- _Collected data_
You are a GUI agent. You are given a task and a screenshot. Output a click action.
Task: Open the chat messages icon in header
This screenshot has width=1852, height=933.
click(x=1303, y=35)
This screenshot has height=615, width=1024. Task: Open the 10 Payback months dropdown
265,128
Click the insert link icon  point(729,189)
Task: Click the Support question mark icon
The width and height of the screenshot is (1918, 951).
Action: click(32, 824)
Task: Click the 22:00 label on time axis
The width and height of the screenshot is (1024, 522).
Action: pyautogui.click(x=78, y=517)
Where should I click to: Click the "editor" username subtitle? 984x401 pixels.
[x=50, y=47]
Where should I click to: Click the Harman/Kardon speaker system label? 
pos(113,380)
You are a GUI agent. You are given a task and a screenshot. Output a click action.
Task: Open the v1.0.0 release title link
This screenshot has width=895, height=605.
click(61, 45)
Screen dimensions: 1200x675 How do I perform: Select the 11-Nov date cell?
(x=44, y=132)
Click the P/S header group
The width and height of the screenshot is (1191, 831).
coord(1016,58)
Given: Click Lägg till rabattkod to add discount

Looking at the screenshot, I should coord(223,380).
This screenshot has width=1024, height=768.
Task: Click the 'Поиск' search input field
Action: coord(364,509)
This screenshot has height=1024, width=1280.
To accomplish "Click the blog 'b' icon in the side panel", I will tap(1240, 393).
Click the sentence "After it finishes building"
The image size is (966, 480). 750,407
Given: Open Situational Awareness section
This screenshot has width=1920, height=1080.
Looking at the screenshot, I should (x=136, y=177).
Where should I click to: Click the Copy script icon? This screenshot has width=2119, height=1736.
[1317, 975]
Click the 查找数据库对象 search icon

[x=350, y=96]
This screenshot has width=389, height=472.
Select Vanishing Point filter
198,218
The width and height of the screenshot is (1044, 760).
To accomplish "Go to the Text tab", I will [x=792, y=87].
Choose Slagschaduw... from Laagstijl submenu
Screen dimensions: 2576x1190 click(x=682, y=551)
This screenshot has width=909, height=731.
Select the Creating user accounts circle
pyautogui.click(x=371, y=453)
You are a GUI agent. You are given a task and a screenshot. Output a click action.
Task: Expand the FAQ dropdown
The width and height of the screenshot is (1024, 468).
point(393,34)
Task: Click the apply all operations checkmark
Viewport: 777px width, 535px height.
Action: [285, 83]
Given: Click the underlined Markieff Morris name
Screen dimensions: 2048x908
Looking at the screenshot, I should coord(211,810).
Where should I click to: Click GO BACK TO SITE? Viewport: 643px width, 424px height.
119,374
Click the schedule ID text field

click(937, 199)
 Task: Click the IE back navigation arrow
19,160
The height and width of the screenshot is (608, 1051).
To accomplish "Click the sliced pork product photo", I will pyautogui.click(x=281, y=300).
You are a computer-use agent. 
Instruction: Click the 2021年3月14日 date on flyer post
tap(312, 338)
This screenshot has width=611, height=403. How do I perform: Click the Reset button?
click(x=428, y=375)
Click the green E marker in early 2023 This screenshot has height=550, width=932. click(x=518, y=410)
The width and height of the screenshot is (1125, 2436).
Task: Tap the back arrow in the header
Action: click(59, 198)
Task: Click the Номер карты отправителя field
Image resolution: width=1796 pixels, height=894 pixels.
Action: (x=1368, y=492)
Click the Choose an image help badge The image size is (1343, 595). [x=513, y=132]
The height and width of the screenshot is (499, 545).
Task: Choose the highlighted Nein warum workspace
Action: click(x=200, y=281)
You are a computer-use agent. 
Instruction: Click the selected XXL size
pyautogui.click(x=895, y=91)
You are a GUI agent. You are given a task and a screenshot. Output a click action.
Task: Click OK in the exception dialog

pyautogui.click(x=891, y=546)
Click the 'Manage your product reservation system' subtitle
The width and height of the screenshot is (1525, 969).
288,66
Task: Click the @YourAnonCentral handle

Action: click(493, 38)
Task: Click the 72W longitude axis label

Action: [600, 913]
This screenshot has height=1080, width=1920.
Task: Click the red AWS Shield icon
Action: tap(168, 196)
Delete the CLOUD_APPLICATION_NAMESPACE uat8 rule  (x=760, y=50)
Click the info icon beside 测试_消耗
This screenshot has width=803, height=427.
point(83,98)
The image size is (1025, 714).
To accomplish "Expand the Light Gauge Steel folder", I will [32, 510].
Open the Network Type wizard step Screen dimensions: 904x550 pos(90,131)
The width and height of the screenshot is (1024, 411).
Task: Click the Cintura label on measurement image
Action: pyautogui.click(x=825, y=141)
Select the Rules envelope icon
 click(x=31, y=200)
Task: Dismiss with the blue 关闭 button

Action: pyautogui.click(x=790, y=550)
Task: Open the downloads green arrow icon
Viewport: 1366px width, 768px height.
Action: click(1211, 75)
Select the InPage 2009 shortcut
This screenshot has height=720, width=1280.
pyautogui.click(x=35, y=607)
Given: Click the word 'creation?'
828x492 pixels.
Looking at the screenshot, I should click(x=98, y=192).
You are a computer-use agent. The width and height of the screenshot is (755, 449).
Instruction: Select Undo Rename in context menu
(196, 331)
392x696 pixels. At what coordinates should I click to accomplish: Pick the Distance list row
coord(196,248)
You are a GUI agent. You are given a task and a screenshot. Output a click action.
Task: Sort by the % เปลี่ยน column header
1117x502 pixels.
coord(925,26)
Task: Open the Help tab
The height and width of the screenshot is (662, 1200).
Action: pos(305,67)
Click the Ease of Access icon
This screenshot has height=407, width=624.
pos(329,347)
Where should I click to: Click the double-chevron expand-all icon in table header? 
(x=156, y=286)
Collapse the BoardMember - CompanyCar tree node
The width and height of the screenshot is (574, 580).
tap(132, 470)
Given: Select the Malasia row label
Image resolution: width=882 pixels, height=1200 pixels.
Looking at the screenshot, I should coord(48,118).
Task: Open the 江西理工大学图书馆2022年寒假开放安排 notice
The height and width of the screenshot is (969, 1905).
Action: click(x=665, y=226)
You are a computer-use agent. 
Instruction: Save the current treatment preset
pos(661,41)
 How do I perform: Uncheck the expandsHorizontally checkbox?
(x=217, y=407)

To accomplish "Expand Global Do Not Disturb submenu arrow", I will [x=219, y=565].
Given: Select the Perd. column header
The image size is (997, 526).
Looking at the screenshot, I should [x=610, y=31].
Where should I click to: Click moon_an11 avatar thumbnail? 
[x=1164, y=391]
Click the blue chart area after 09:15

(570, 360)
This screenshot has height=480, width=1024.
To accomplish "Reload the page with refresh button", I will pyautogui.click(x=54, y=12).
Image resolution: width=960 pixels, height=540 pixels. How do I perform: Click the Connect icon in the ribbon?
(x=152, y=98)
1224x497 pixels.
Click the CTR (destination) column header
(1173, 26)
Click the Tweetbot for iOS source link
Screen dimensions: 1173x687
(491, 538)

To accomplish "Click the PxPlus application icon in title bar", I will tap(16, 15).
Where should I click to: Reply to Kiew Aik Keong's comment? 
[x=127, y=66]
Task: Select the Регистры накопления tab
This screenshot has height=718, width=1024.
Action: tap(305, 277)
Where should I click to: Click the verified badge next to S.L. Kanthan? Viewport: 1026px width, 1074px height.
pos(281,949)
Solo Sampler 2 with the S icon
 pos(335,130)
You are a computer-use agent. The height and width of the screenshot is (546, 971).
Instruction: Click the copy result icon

- _Problem description_
With no alteration of any kind, give the data again in full.

- _Solution for this problem_
You are a GUI agent. You are given a task and a screenshot. Output a click action.
Task: Open the chat messages icon in header
This screenshot has width=1852, height=933.
click(x=1303, y=35)
This screenshot has height=615, width=1024. Task: Open the 10 Payback months dropdown
265,128
Click the insert link icon  point(729,189)
Task: Click the Support question mark icon
The width and height of the screenshot is (1918, 951).
Action: click(32, 824)
Task: Click the 22:00 label on time axis
The width and height of the screenshot is (1024, 522).
Action: pyautogui.click(x=78, y=517)
Where should I click to: Click the "editor" username subtitle? 984x401 pixels.
[x=50, y=47]
Where should I click to: Click the Harman/Kardon speaker system label? 
pos(113,380)
You are a GUI agent. You are given a task and a screenshot. Output a click action.
Task: Open the v1.0.0 release title link
This screenshot has width=895, height=605.
click(61, 45)
Screen dimensions: 1200x675 How do I perform: Select the 11-Nov date cell?
(x=44, y=132)
Click the P/S header group
The width and height of the screenshot is (1191, 831).
coord(1016,58)
Given: Click Lägg till rabattkod to add discount

Looking at the screenshot, I should coord(223,380).
This screenshot has width=1024, height=768.
Task: Click the 'Поиск' search input field
Action: coord(364,509)
This screenshot has height=1024, width=1280.
To accomplish "Click the blog 'b' icon in the side panel", I will tap(1240, 393).
Click the sentence "After it finishes building"
The image size is (966, 480). 750,407
Given: Open Situational Awareness section
This screenshot has width=1920, height=1080.
Looking at the screenshot, I should (x=136, y=177).
Where should I click to: Click the Copy script icon? This screenshot has width=2119, height=1736.
[1317, 975]
Click the 查找数据库对象 search icon

[x=350, y=96]
This screenshot has width=389, height=472.
Select Vanishing Point filter
198,218
The width and height of the screenshot is (1044, 760).
To accomplish "Go to the Text tab", I will [x=792, y=87].
Choose Slagschaduw... from Laagstijl submenu
Screen dimensions: 2576x1190 click(x=682, y=551)
This screenshot has width=909, height=731.
Select the Creating user accounts circle
pyautogui.click(x=371, y=453)
You are a GUI agent. You are given a task and a screenshot. Output a click action.
Task: Expand the FAQ dropdown
The width and height of the screenshot is (1024, 468).
point(393,34)
Task: Click the apply all operations checkmark
Viewport: 777px width, 535px height.
Action: [285, 83]
Given: Click the underlined Markieff Morris name
Screen dimensions: 2048x908
Looking at the screenshot, I should coord(211,810).
Where should I click to: Click GO BACK TO SITE? Viewport: 643px width, 424px height.
119,374
Click the schedule ID text field

click(937, 199)
 Task: Click the IE back navigation arrow
19,160
The height and width of the screenshot is (608, 1051).
To accomplish "Click the sliced pork product photo", I will pyautogui.click(x=281, y=300).
You are a computer-use agent. 
Instruction: Click the 2021年3月14日 date on flyer post
tap(312, 338)
This screenshot has width=611, height=403. How do I perform: Click the Reset button?
click(x=428, y=375)
Click the green E marker in early 2023 This screenshot has height=550, width=932. click(x=518, y=410)
The width and height of the screenshot is (1125, 2436).
Task: Tap the back arrow in the header
Action: click(59, 198)
Task: Click the Номер карты отправителя field
Image resolution: width=1796 pixels, height=894 pixels.
Action: (x=1368, y=492)
Click the Choose an image help badge The image size is (1343, 595). [x=513, y=132]
The height and width of the screenshot is (499, 545).
Task: Choose the highlighted Nein warum workspace
Action: click(x=200, y=281)
You are a computer-use agent. 
Instruction: Click the selected XXL size
pyautogui.click(x=895, y=91)
You are a GUI agent. You are given a task and a screenshot. Output a click action.
Task: Click OK in the exception dialog

pyautogui.click(x=891, y=546)
Click the 'Manage your product reservation system' subtitle
The width and height of the screenshot is (1525, 969).
288,66
Task: Click the @YourAnonCentral handle

Action: click(493, 38)
Task: Click the 72W longitude axis label

Action: [600, 913]
This screenshot has height=1080, width=1920.
Task: Click the red AWS Shield icon
Action: tap(168, 196)
Delete the CLOUD_APPLICATION_NAMESPACE uat8 rule  (x=760, y=50)
Click the info icon beside 测试_消耗
This screenshot has width=803, height=427.
point(83,98)
The image size is (1025, 714).
To accomplish "Expand the Light Gauge Steel folder", I will [32, 510].
Open the Network Type wizard step Screen dimensions: 904x550 pos(90,131)
The width and height of the screenshot is (1024, 411).
Task: Click the Cintura label on measurement image
Action: pyautogui.click(x=825, y=141)
Select the Rules envelope icon
 click(x=31, y=200)
Task: Dismiss with the blue 关闭 button

Action: pyautogui.click(x=790, y=550)
Task: Open the downloads green arrow icon
Viewport: 1366px width, 768px height.
Action: click(1211, 75)
Select the InPage 2009 shortcut
This screenshot has height=720, width=1280.
pyautogui.click(x=35, y=607)
Given: Click the word 'creation?'
828x492 pixels.
Looking at the screenshot, I should click(x=98, y=192).
You are a computer-use agent. The width and height of the screenshot is (755, 449).
Instruction: Select Undo Rename in context menu
(196, 331)
392x696 pixels. At what coordinates should I click to accomplish: Pick the Distance list row
coord(196,248)
You are a GUI agent. You are given a task and a screenshot. Output a click action.
Task: Sort by the % เปลี่ยน column header
1117x502 pixels.
coord(925,26)
Task: Open the Help tab
The height and width of the screenshot is (662, 1200).
Action: pos(305,67)
Click the Ease of Access icon
This screenshot has height=407, width=624.
pos(329,347)
Where should I click to: Click the double-chevron expand-all icon in table header? 
(x=156, y=286)
Collapse the BoardMember - CompanyCar tree node
The width and height of the screenshot is (574, 580).
tap(132, 470)
Given: Select the Malasia row label
Image resolution: width=882 pixels, height=1200 pixels.
Looking at the screenshot, I should coord(48,118).
Task: Open the 江西理工大学图书馆2022年寒假开放安排 notice
The height and width of the screenshot is (969, 1905).
Action: click(x=665, y=226)
You are a computer-use agent. 
Instruction: Save the current treatment preset
pos(661,41)
 How do I perform: Uncheck the expandsHorizontally checkbox?
(x=217, y=407)

To accomplish "Expand Global Do Not Disturb submenu arrow", I will [x=219, y=565].
Given: Select the Perd. column header
The image size is (997, 526).
Looking at the screenshot, I should [x=610, y=31].
Where should I click to: Click moon_an11 avatar thumbnail? 
[x=1164, y=391]
Click the blue chart area after 09:15

(570, 360)
This screenshot has height=480, width=1024.
To accomplish "Reload the page with refresh button", I will pyautogui.click(x=54, y=12).
Image resolution: width=960 pixels, height=540 pixels. How do I perform: Click the Connect icon in the ribbon?
(x=152, y=98)
1224x497 pixels.
Click the CTR (destination) column header
(1173, 26)
Click the Tweetbot for iOS source link
Screen dimensions: 1173x687
(491, 538)

To accomplish "Click the PxPlus application icon in title bar", I will tap(16, 15).
Where should I click to: Reply to Kiew Aik Keong's comment? 
[x=127, y=66]
Task: Select the Регистры накопления tab
This screenshot has height=718, width=1024.
Action: tap(305, 277)
Where should I click to: Click the verified badge next to S.L. Kanthan? Viewport: 1026px width, 1074px height.
pos(281,949)
Solo Sampler 2 with the S icon
 pos(335,130)
You are a computer-use agent. The height and width of the screenshot is (546, 971).
Instruction: Click the copy result icon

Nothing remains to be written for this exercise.